Xhol Caravan, known first as Soul Caravan and later as Xhol, was one of the first bands to participate in the so-called Krautrock movement in Germany in the late 1960s. Their music draws from varied influences and fuses rhythm and blues and free jazz with a psychedelic rock sensibility.

==History==
===Soul Caravan===
The band was formed in Wiesbaden, Germany in early 1967 by three Germans (Tim Belbe on saxophone; Hansi Fischer on saxophone & flute; Klaus Briest on bass guitar) and three Americans (Gilbert 'Skip' van Wyck on drums and singers James Rhodes and Ronnie Swinson). Early concerts consisted mostly of cover versions of American soul artists, such as Otis Redding and James Brown, but the band soon began to rely almost entirely on its own material.
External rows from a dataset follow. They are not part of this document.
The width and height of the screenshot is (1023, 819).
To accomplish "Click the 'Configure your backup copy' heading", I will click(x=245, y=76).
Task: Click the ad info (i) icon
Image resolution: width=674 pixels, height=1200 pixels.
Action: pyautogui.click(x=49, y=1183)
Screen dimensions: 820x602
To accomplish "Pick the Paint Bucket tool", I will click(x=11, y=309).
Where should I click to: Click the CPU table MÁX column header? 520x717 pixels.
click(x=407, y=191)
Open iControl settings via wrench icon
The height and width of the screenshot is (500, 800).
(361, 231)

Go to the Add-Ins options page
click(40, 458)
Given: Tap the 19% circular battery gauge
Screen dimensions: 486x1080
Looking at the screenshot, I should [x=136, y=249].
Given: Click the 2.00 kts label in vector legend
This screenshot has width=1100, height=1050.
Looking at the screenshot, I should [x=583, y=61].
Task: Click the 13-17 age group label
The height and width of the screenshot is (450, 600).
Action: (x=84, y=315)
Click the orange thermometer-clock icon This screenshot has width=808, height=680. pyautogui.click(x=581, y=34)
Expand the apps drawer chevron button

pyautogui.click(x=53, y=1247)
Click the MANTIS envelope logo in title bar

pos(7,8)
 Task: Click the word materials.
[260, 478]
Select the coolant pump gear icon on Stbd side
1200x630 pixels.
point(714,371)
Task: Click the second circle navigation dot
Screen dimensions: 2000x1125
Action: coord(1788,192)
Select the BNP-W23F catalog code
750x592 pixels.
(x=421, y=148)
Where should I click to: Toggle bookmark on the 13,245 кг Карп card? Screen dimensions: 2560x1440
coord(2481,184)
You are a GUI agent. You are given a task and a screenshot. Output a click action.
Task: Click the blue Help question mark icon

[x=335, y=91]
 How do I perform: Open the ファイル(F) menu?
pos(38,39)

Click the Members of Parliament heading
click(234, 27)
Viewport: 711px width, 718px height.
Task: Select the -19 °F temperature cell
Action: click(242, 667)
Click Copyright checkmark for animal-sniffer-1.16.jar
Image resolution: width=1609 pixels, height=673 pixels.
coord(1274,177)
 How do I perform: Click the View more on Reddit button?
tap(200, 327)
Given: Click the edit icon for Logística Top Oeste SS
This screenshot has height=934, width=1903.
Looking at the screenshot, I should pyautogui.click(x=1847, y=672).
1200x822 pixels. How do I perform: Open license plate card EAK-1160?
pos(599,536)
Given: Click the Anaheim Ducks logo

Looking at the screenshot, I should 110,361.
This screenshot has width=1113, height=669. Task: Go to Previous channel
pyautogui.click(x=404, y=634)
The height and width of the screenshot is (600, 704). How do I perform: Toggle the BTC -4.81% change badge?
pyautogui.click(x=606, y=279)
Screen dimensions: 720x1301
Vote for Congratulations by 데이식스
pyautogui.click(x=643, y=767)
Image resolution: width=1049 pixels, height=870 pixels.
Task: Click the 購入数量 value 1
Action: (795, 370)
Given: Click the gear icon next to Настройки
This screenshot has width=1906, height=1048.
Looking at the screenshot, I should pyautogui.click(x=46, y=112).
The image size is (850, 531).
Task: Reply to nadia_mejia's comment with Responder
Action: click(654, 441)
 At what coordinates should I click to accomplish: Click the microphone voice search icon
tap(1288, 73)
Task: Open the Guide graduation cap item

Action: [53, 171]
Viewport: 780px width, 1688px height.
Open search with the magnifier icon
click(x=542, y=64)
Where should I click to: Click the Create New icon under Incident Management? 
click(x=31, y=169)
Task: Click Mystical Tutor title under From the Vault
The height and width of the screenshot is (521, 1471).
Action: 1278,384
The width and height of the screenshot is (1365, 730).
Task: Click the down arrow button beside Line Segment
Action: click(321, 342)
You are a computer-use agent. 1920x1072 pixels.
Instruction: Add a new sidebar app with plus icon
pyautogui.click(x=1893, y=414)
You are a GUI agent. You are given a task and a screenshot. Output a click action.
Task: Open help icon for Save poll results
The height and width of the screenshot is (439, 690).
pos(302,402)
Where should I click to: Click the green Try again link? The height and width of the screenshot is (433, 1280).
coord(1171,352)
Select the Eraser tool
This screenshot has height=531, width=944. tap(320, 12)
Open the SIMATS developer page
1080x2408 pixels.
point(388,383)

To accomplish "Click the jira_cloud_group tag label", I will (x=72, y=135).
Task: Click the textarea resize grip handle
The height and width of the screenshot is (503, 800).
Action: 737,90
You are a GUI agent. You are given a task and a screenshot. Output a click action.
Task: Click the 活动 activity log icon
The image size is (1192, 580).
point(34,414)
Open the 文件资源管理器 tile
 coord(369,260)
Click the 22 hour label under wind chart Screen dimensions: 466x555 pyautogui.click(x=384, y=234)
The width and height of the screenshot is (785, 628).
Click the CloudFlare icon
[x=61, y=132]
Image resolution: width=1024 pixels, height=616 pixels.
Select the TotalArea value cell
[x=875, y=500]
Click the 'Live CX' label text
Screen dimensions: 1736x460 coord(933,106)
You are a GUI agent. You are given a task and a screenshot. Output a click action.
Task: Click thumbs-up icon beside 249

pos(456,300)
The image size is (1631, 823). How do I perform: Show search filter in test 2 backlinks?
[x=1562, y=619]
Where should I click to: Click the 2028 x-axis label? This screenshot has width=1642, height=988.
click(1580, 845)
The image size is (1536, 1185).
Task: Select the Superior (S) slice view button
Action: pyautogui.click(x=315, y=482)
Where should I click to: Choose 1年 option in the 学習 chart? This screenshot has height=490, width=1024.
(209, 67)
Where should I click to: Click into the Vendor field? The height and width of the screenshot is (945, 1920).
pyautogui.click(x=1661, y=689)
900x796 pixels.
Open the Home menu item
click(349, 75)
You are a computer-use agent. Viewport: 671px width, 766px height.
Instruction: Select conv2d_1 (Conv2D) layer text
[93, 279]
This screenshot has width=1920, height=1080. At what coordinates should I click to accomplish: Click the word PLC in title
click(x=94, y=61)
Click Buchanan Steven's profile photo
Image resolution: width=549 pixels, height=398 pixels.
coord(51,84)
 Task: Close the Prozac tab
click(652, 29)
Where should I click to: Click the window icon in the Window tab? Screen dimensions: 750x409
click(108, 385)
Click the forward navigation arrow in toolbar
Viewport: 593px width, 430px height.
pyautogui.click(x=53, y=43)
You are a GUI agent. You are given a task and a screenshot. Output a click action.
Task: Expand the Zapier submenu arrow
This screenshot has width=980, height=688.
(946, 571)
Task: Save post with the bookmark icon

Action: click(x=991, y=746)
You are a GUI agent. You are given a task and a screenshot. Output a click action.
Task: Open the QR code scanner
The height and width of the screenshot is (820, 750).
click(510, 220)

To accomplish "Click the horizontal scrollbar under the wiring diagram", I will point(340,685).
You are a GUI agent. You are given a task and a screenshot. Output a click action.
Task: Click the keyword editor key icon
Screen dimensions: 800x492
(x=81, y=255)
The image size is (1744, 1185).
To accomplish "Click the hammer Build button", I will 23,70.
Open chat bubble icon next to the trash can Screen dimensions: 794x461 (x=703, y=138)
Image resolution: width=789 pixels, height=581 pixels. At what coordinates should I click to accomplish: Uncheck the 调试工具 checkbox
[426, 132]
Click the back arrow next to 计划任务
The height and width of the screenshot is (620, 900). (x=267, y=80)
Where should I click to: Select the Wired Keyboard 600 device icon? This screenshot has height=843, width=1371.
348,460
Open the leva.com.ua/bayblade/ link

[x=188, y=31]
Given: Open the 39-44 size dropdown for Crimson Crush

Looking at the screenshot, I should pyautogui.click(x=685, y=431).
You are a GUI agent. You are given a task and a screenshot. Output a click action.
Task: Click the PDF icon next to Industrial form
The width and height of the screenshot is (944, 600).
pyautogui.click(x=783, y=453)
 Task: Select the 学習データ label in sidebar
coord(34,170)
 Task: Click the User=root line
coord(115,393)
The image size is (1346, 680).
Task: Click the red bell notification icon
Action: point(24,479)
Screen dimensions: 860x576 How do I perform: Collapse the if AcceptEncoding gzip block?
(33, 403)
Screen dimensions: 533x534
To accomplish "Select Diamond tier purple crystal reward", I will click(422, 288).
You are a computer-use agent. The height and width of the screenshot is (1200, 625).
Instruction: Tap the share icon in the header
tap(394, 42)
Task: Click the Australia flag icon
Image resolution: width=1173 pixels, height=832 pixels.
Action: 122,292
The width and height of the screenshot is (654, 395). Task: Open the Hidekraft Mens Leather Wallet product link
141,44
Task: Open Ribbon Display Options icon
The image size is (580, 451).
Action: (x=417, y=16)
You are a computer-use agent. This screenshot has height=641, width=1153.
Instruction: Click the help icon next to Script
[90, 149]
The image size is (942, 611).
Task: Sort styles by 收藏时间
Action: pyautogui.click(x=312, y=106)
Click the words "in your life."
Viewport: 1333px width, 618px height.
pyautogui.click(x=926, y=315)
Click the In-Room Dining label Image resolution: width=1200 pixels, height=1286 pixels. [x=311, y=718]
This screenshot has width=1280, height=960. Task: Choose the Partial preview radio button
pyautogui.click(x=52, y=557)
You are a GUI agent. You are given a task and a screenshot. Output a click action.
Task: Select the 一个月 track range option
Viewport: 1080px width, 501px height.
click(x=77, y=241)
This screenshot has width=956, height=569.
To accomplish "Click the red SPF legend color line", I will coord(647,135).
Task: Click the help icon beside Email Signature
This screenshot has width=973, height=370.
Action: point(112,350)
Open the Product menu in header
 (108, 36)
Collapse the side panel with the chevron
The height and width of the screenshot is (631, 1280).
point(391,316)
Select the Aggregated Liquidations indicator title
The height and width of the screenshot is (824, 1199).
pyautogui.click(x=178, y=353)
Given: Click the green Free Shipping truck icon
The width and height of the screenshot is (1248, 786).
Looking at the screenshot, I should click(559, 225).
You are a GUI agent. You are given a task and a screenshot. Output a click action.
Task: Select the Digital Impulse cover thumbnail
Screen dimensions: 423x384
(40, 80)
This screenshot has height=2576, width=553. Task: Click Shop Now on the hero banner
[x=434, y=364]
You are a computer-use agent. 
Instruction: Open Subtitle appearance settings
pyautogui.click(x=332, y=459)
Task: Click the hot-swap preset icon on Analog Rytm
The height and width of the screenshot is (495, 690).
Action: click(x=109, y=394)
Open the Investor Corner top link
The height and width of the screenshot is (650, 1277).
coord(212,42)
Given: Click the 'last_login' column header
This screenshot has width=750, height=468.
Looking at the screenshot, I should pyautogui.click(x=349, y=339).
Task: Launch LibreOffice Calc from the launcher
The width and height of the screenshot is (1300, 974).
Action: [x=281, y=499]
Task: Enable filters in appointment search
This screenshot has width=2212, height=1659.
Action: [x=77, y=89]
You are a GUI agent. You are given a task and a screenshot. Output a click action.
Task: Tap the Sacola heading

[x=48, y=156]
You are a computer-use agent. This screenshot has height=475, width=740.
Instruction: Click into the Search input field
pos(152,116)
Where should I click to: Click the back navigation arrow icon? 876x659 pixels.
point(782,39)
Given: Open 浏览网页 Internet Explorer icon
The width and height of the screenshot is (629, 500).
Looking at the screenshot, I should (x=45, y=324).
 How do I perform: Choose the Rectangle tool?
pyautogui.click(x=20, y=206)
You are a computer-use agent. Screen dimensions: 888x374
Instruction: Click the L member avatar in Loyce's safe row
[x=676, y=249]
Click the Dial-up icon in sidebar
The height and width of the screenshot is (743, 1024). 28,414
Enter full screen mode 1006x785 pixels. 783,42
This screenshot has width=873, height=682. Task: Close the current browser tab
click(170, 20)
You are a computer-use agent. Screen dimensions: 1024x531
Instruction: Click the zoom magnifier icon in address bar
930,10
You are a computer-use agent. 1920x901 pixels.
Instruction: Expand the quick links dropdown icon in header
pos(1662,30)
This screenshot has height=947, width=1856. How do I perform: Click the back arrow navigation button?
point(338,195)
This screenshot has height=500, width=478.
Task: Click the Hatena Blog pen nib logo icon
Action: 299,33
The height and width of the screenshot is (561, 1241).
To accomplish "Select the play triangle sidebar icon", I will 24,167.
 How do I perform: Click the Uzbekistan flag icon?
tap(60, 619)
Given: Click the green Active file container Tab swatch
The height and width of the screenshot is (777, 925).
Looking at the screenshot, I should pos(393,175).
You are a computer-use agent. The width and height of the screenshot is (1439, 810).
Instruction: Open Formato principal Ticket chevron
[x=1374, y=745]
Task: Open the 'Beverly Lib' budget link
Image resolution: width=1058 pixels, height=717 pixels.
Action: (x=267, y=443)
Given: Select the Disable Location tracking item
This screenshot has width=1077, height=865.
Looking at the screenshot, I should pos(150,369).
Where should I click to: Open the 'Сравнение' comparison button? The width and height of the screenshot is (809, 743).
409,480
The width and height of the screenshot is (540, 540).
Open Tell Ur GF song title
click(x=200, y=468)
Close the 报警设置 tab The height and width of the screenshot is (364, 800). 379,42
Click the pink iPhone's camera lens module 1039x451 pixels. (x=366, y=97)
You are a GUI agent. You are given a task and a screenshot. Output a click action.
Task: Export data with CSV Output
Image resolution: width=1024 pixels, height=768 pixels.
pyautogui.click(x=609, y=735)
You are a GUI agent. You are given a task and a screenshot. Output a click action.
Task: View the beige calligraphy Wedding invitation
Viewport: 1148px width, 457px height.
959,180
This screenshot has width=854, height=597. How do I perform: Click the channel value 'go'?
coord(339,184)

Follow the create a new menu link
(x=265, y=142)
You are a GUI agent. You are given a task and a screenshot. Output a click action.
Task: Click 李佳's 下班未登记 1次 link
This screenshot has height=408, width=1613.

After adding Werner Funk on guitar, the band's first studio album, Get in High, appeared on the German CBS label in December 1967. It exemplified the band's early soul sound, and featured a remake of the classic American soul tune "Shotgun" along with original compositions that incorporated African-American themes and elements, including "Kerd-I-Wai (African Song)" and "So Much Soul." The live recordings Soul Caravan: Live 1969, Altena 1969, and Xhol 1970 spotlight this R&B sound, while also including improvisational pieces more indicative of the band's later period, stretching in some cases well beyond 25 minutes in length. (The "Freedom Opera," for instance, heard on the 2001 Motherfuckers Live album but recorded in 1969, clocks in at nearly 50 minutes.)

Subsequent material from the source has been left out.